» STATED GOAL A
Answer these questions using the discussion of Kubernetes dependencies.
(i) According to the discussion, do most installers usually trail behind or keep ahead?
(ii) Which project does the discussion say proves one may not even need etcd at all?
(iii) Which complete solutions are named as packaging some external tools and providing their own support?
» STATED GOAL B
From the discussion of Kubernetes dependencies, extract the text between "1. Treat one" and "of their customers.", inclusive.
— START OF PASSAGE TO READ —
The kubeadm departure from k/k is an interesting case. Since they intend to branch and version with k/k, are they implicitly following any k/k's implicit dependencies?

yes, unless something is broken.

They (and other installers) do actively track some dependencies.

most installers usually trail behind.

BenTheElder commented 4 years ago

+1 @neolit123

@tpepper :

My primary point is we need a stronger definition of "project preferred defaults". We do have these sprinkled around the code. We do bring up clusters, intentionally with certain components and component versions, and run tests with intention of proving specific combinations. We observe and fix real bugs relative to specific external non-golang dependency name/version/release tuples.

IMO project preferred defaults is a problematic topic for political rather than technical reasons.

Are we going to start advertising preferred CRI and CNI ...?

At some point we, the collective us as a community, need to understand what we're engineering, coding and testing against, and giving "support". IMO we should do that more strongly.

We don't provide support for external tools. Doing so is perhaps not the best idea.

Complete solutions like kops, minikube, kind etc. do package some external tools necessarily and provide their own support there, but for kubernetes to do so seems like a mis-step unless we're prepared to pick a favorite for each option...

If I were to read the difference between that 1.15 and 1.17 list, might I infer that Kubernetes 1.17 and higher now run fine with any cri-tools, cluster autoscaler, cadvisor, CNI, CSI, klog, etc. I'd love for the ecosystem of projects to be stable enough that we don't need to actively track in detail. Yet patches to some of those dependencies' version-in-use are frequently proposed for cherry-pick on release branches, which I take as evidence we do seem to track.

Cluster autoscaler should advertise it's own compatibility with kubernetes and not vice versa, as should CNI implementations and CSI implementations etc. klog is ??? not an issue??

Also interesting to me: K3s proves one may not even need etcd at all (or via a small patch anyway, and with a set of caveats on runtime robustness).

Zero patches away, you can "simply" implement the etcd wire protocol but there are some problems there that I'd rather discuss in another forum :+)

tpepper commented 4 years ago

IMO project preferred defaults is a problematic topic for political rather than technical reasons.

Are we going to start advertising preferred CRI and CNI ...?

In as much as there are classes of interfaces or providers, as an open source project with limited resources I feel like we have a few paths:

  1. Treat one as a reference implementation with NVR declared programmatically and used consistently in test variations. If politics is the worry, this could be worst case. Drop the admittedly awkward word "preferred" and with an open mind this is the easiest for us to rationalize that our project is functional when integrated with something. Simplest test matrix. As long as some of us can keep the one thing running, we're good. In the face of an issue, an {alternate?, non-preferred?, non-default?, something politically correct?) provider has the onus to demonstrate whether the issue is theirs or upstream, fix their issues and get involved in upstream ones where applicable on behalf of their customers.
— END OF PASSAGE TO READ —
— START OF RAW RECORDS —
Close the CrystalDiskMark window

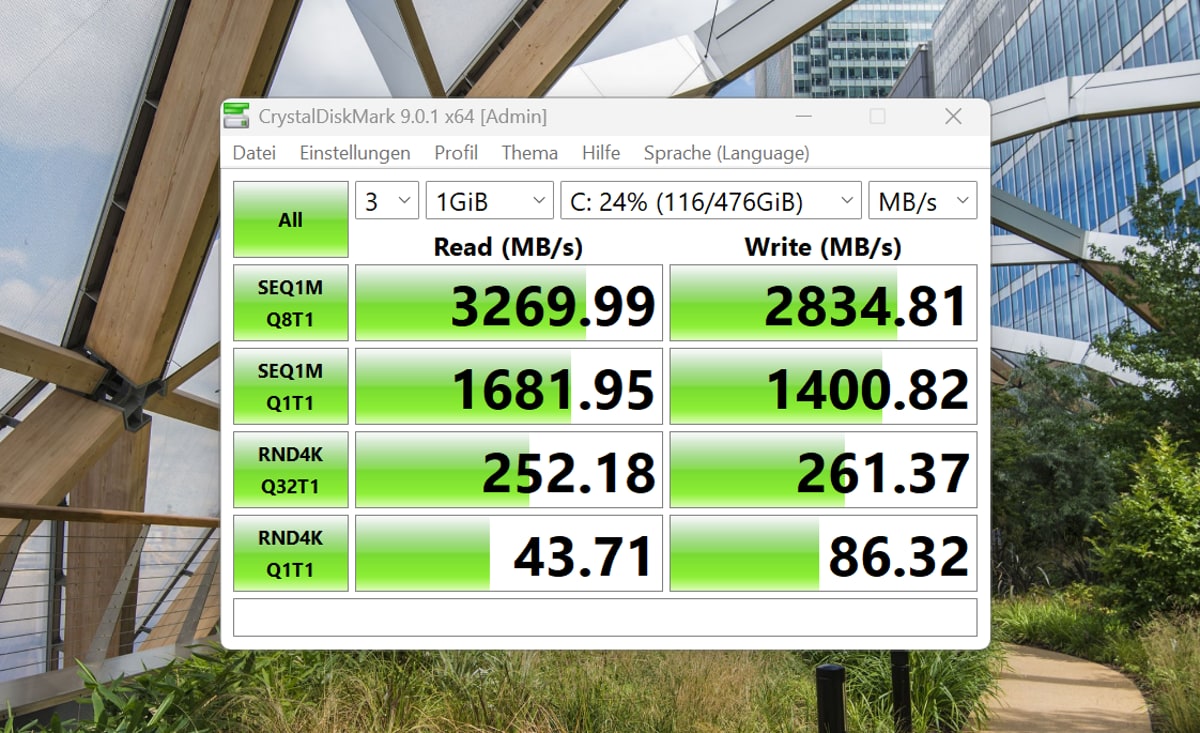[x=953, y=117]
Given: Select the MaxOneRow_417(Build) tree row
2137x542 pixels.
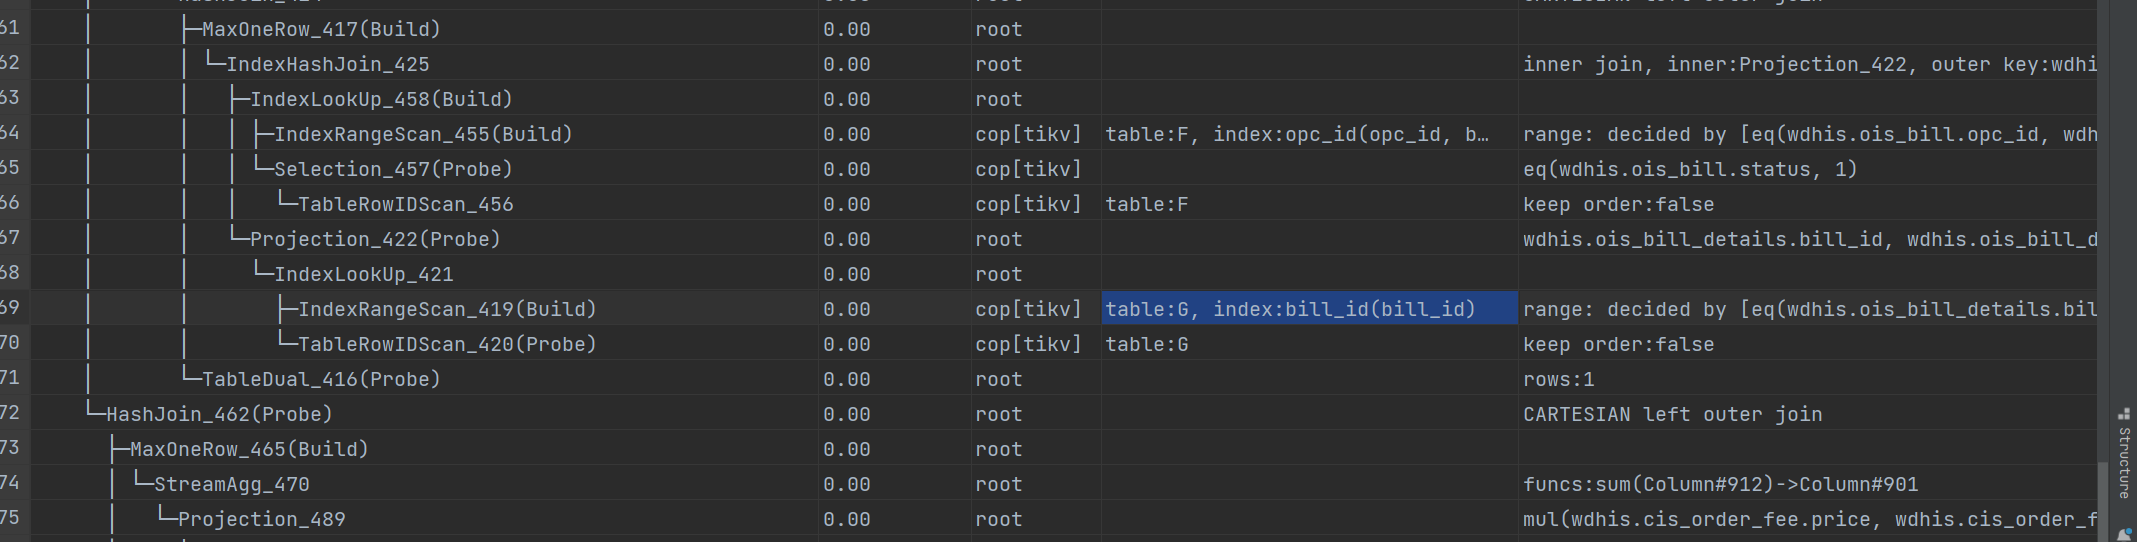Looking at the screenshot, I should pos(321,30).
— END OF RAW RECORDS —
» WRITTEN RESPONSE A
(i) Most installers usually trail behind.
(ii) K3s.
(iii) kops, minikube, and kind.

» WRITTEN RESPONSE B
1. Treat one as a reference implementation with NVR declared programmatically and used consistently in test variations. If politics is the worry, this could be worst case. Drop the admittedly awkward word "preferred" and with an open mind this is the easiest for us to rationalize that our project is functional when integrated with something. Simplest test matrix. As long as some of us can keep the one thing running, we're good. In the face of an issue, an {alternate?, non-preferred?, non-default?, something politically correct?) provider has the onus to demonstrate whether the issue is theirs or upstream, fix their issues and get involved in upstream ones where applicable on behalf of their customers.